January 16, 2015

Double standard: caffeine vs nicotine

[...] there is a kind of puritanical view that everything relating to nicotine is bad and harmful and should be stamped on.

-Richard West

I'm no expert on this topic, but it seems to me that the harms of tobacco are from smoking (and chewing) and not from the nicotine itself (apart from the addictiveness). So nicotine administered with gum/patch/vaping would be somewhat more like caffeine in harmfulness (loads of people are addicted to caffeine).
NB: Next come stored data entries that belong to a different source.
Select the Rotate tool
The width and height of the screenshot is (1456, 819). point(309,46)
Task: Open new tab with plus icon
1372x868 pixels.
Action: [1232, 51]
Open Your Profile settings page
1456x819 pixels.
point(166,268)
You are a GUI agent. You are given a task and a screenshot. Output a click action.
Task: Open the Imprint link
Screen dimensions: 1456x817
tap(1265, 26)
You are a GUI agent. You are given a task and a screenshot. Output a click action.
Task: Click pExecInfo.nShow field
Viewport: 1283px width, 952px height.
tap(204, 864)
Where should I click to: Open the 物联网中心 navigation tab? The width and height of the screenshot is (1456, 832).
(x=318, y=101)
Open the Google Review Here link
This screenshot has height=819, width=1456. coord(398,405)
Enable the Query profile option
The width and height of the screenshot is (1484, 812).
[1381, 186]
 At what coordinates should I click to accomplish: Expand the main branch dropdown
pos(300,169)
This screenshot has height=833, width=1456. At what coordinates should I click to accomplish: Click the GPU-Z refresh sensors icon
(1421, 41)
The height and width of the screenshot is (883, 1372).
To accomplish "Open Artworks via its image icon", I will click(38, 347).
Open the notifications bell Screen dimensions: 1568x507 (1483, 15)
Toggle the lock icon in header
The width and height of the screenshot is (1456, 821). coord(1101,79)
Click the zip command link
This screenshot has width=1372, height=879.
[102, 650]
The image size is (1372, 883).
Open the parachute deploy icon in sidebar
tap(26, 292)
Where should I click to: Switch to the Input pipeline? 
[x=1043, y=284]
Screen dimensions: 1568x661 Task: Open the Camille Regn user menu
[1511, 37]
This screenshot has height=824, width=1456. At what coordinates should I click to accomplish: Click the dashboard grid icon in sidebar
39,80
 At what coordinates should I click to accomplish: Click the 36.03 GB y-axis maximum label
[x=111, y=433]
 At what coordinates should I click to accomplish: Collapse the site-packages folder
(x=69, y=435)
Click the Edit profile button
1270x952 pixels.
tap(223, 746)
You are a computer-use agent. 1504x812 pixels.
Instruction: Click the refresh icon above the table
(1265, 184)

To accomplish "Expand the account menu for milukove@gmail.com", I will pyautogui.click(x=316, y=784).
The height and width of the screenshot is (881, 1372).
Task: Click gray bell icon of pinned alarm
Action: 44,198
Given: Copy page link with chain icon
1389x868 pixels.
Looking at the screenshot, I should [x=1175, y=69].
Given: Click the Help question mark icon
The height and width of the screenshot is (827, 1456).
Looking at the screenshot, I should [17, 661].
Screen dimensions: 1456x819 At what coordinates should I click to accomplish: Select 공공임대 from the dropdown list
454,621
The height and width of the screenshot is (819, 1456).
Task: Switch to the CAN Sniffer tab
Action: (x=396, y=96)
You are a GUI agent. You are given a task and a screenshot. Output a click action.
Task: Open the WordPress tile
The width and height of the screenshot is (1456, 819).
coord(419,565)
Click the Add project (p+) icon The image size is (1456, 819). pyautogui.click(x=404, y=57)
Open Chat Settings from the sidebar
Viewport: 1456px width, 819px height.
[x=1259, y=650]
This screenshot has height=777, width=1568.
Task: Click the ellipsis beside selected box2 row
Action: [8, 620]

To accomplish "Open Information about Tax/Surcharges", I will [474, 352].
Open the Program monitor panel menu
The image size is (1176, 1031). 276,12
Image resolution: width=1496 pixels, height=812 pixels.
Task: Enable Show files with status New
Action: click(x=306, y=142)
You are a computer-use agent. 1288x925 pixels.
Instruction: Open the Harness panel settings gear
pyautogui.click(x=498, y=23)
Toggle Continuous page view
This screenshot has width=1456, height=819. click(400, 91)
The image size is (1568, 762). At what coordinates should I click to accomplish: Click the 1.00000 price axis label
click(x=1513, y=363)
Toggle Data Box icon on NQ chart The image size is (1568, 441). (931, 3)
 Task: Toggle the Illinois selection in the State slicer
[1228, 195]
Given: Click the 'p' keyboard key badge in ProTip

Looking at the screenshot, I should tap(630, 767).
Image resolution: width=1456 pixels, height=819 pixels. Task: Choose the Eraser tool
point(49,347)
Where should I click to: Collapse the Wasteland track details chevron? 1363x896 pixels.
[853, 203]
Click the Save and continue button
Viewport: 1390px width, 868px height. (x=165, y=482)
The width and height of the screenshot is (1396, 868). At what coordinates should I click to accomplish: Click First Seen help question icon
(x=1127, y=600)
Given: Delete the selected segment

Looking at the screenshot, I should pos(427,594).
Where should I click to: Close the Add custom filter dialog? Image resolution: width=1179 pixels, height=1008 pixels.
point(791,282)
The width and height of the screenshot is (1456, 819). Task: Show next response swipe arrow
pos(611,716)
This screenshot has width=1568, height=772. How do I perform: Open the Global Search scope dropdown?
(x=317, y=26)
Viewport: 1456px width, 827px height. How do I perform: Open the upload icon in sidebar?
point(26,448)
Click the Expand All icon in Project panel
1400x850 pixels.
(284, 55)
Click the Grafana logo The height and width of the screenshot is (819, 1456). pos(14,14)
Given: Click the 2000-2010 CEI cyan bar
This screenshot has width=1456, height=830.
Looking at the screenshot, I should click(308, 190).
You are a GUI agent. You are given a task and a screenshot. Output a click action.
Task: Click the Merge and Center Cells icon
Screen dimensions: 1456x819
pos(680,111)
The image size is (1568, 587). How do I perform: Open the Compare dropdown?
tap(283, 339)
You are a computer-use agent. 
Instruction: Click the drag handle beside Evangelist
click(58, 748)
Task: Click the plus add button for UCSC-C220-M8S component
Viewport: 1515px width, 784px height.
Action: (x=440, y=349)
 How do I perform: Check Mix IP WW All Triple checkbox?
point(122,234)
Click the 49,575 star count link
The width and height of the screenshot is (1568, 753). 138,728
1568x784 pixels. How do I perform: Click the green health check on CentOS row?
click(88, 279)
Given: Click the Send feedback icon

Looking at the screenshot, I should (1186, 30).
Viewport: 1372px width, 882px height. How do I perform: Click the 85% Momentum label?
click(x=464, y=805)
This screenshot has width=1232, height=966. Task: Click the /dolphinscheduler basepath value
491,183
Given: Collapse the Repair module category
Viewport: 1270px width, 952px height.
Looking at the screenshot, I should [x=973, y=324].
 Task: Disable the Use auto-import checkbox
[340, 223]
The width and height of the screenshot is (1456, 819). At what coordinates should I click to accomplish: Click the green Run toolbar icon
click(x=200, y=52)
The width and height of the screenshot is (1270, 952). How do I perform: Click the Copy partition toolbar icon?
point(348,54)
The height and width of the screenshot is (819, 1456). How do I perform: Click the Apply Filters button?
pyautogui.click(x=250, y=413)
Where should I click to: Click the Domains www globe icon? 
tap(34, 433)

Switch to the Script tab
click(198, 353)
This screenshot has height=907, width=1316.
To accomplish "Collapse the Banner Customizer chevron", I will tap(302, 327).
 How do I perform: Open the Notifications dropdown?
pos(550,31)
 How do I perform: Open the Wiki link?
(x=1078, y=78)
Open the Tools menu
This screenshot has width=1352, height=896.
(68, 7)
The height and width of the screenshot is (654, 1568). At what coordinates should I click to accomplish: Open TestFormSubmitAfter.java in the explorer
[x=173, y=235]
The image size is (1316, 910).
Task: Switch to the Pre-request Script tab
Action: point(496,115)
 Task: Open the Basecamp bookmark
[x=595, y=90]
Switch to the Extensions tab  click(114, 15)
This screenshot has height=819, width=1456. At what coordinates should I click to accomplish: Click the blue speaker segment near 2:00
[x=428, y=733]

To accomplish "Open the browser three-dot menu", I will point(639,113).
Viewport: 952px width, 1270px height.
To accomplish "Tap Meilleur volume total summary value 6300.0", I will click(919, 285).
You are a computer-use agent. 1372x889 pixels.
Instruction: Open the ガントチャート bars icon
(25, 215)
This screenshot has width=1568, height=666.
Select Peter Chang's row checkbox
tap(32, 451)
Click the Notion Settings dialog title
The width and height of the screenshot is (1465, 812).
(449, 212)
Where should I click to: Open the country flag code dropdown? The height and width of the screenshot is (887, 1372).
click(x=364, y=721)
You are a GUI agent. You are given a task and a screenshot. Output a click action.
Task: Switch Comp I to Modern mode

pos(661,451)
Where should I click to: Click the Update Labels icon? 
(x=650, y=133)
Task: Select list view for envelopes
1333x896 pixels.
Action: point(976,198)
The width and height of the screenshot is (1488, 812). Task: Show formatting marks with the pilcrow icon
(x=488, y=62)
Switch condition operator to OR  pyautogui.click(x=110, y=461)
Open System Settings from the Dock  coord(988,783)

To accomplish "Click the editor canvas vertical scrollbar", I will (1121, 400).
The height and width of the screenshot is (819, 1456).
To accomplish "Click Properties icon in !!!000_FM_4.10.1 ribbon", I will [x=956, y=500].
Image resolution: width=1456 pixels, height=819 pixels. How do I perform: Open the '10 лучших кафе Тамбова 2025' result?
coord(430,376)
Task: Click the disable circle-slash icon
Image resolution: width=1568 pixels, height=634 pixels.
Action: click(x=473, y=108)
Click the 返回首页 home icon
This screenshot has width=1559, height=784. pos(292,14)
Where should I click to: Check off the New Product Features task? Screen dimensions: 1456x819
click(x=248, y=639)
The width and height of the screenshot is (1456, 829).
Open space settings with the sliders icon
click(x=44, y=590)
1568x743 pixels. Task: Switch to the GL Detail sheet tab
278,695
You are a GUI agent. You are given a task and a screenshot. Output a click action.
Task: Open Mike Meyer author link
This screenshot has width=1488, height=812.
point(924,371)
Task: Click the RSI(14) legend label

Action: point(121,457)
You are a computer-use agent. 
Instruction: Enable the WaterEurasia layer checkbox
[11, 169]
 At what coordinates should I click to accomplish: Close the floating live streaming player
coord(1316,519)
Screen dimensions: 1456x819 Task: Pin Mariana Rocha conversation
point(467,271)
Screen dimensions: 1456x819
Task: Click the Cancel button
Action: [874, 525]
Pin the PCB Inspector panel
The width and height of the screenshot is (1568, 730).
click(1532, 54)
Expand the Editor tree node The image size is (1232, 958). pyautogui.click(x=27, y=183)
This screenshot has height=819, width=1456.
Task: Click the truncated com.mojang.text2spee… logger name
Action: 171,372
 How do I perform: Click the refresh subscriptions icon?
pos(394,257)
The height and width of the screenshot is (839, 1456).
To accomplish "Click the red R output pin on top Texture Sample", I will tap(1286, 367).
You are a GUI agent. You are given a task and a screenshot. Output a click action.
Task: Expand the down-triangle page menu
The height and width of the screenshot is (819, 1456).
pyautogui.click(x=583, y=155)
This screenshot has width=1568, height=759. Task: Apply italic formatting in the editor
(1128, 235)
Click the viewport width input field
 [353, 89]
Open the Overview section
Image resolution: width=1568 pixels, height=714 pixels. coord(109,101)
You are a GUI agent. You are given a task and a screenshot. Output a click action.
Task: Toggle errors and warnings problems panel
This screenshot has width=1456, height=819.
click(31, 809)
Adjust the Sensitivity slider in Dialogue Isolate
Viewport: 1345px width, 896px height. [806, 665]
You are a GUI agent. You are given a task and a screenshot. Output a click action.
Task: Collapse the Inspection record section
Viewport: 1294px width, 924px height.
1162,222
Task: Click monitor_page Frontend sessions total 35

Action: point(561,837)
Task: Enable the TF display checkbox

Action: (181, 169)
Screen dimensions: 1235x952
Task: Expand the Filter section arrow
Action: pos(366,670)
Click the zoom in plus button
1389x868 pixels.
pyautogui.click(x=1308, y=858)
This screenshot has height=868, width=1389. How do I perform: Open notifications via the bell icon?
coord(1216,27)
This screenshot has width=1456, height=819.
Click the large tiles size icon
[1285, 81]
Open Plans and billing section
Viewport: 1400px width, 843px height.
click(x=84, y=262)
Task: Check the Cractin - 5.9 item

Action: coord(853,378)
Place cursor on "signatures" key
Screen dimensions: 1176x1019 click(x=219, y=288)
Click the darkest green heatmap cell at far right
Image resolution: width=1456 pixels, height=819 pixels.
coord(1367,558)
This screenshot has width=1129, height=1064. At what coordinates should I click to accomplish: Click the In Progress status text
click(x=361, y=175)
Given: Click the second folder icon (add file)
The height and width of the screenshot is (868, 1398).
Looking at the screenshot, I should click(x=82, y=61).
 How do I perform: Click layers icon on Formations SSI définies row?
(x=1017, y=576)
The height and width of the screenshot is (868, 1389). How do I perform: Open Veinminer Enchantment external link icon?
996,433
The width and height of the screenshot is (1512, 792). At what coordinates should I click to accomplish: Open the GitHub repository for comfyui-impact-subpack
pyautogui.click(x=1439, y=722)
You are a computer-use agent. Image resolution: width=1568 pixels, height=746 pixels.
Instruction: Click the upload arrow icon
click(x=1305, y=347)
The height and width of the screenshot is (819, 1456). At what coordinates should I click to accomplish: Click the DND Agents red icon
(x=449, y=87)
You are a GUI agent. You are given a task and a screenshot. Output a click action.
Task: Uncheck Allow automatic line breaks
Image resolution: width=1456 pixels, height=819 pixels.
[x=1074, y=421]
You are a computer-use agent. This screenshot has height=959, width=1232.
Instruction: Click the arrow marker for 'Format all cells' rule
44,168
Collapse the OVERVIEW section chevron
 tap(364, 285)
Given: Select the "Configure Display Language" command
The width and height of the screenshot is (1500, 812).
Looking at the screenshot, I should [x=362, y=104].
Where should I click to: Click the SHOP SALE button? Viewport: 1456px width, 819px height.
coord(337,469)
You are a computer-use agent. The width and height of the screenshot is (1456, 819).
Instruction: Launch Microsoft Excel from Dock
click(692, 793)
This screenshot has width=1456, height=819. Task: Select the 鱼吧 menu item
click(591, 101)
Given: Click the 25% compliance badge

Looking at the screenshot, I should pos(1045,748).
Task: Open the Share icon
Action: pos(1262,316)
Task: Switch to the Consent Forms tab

Nicotine also seems to have similar useful effects. From Wikipedia: "Nicotine appears to have significant performance enhancing effects, particularly in fine motor skills, attention, and memory." A Martian scientist comparing the harms and benefits (for humans) of drinking coffee vs vaping nicotine might think that both drugs are safe and have productivity-boosting effects, and wouldn't see a reason for only one of them to be socially acceptable.

So why is nicotine held to a much higher standard? Well, the public health effort to end smoking became a moral crusade. As Jonathan Haidt puts it, morality binds and blinds. The anti-smoking crusade gained enough strength that it created a hated enemy. Smokers in North America are now a low-status out-group from the perspective of most non-smokers. As usual, when activists morally charge their case by painting something as sacred or evil, they commit themselves to not giving up an inch. Smoking is pure evil, and nicotine is central to smoking, so nicotine must be evil too. Any admission that nicotine might not be horrible is helping the enemy.

Caffeine, on the other hand, did not get loaded with negative affect because it had a safe delivery system. Imagine if nicotine had historically been consumed in drink form instead of smoking -- in such a world, I imagine that it would just be another stimulant drink like coffee or tea.

It's a real shame that e-cigarettes (nicotine) are being morally condemned along with cigarettes (tobacco). If smokers can switch to vaping, they can avoid all the harm and still get their nicotine. From a public health perspective, getting smokers to switch is a huge win. Doctors should be prescribing e-cigs to smokers, government should promote switching. Unfortunately, since nicotine has been painted evil by association, it's probably not going to happen.